2. Control the lifetime of future tokens in your public cloud workspace.
3. Control which users can create and use PATs.
AAD Token Support allows the use of AAD tokens to invoke the Azure Databricks APIs. One could also use Service Principals as first-class identities.
IP Access Lists ensure that users can only connect to Azure Databricks through privileged networks thus forming a secure perimeter.
Cluster policies is a construct that allows simplification of cluster management across workspace users, where admins could also enforce different security & cost control measures.
Permissions API allows automation to set access control on different Azure Databricks objects like Clusters, Jobs, Pools, Notebooks, Models etc.

Automation options

There are a few options available to use the Azure Databricks APIs:

Databricks Terraform Resource Provider could be combined with Azure provider to create an end-to-end architecture, utilizing Terraform's dependency and state management features.
Python (or any other programming language) could be used to invoke the APIs (sample solution) providing a way to integrate with third-party or homegrown DevOps tooling.
A readymade API client like Postman could be used to invoke the API directly.

To keep things simple, we'll use the Postman approach below.

Common workflow

Use a Azure AD Service Principal to create a Azure Databricks workspace.
Use the service principal identity to set up IP Access Lists to ensure that the workspace can only be accessed from privileged networks.
Use the service principal identity to set up cluster policies to simplify the cluster creation workflow.
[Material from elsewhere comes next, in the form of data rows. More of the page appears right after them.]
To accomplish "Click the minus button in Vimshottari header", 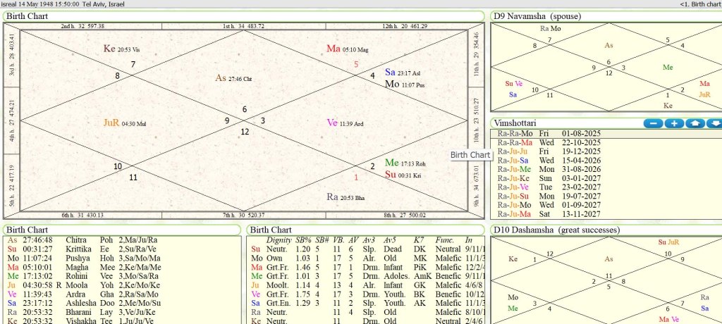I will click(654, 123).
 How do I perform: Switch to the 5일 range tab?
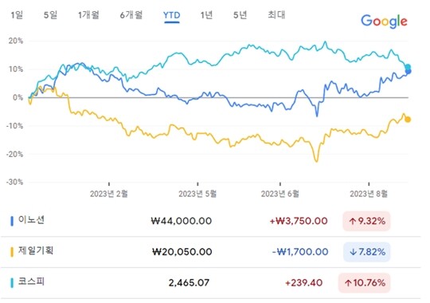(50, 15)
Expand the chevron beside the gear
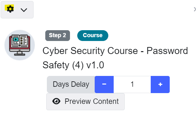The image size is (196, 122). coord(24,10)
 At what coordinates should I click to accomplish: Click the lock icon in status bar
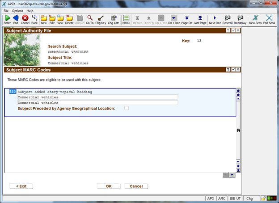point(263,198)
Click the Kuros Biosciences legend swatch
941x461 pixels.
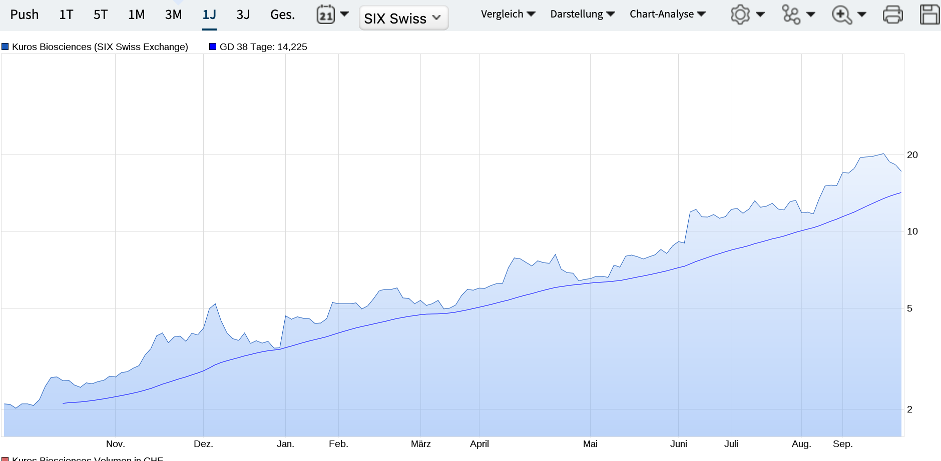click(6, 47)
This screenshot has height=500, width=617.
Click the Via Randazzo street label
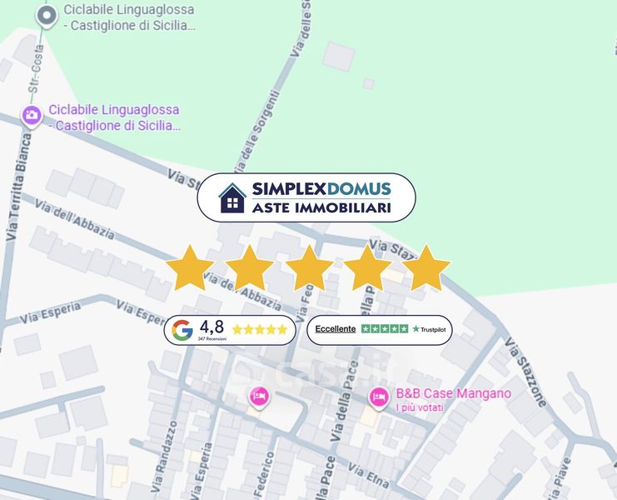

Admins can define a set of policies that could be assigned to specific users or groups.
Use the service principal identity to provision users and groups using SCIM API (alternative to SCIM provisioning from AAD)
Use the service principal identity to limit user personal access token (PAT) permissions using token management API
All users (non-service principal identities) will use Azure AD tokens to connect to workspace APIs. This ensures conditional access (and MFA) is always enforced.

Pre-Requisites

Create Azure Resource Group and Virtual Network

Please go ahead and pre-create an Azure resource group. We will be deploying Azure Databricks workspace in a customer managed virtual network (VNET). VNET pre-creation is optional. Please refer to this guide to understand VNET requirements.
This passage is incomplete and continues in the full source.